There's not a lot of love lost between the two camps. Strahan says Clarke and, indeed, the whole of the mainstream global oil industry is in class-one denial about the looming energy crisis. Clarke's view is that the peak oilers are using a flawed methodology to come up with unfounded and alarmist conclusions. There's clearly a market out there for both books: an Internet search for "peak oil" comes up with more than six million hits.

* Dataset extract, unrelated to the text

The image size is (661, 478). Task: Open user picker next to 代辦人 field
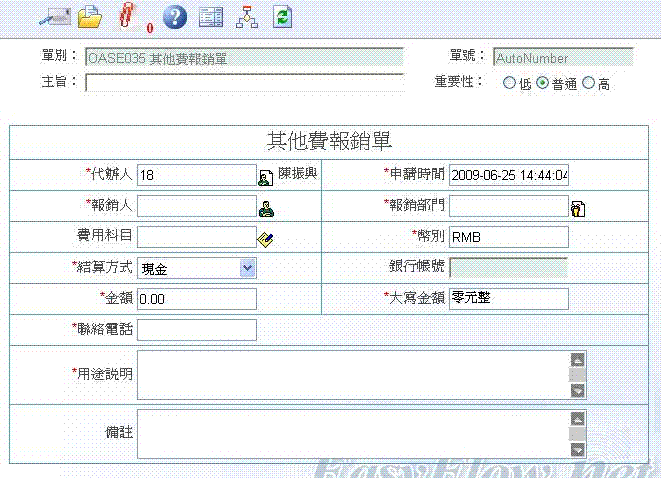click(266, 177)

Of the two books, Strahan's is definitely the better read. The Battle for Barrels is barely 250 pages long, but it's tough going, giving the impression of being a much shorter academic paper expanded to book length. There is far too much repetition and score-settling, and, unless you happen to work in the oil industry or be obsessed with peak oil, the excessive use of acronyms makes it impossible to read without one finger permanently wedged in the glossary at the back. The writing is leaden and all too frequently lapses into management-speak. Referring to the debate about the size of global oil reserves, for example, Clarke says: "Here it is pertinent to note that peak oil forecasters do not enjoy an undiluted view of the state or corporate portfolios that contain these internal and hidden assessments which their models logically require." Presumably that sentence means something; it is by no means clear what.

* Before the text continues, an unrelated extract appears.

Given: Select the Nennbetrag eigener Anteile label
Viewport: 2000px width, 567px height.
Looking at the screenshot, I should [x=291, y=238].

Although it will win no prizes for the limpidity of its prose, The Battle for Barrels is a useful corrective to Strahan's argument that the end is nigh. In the end, of course, the peak oil lobby will be proved right. Oil is a finite resource, and once the last drops are squeezed from the Middle East, once the Canadian tar sands have been exploited and the frozen wastes of the Antarctic have been sucked dry, the world will have to find another source of energy. What's really at issue is when that moment will be.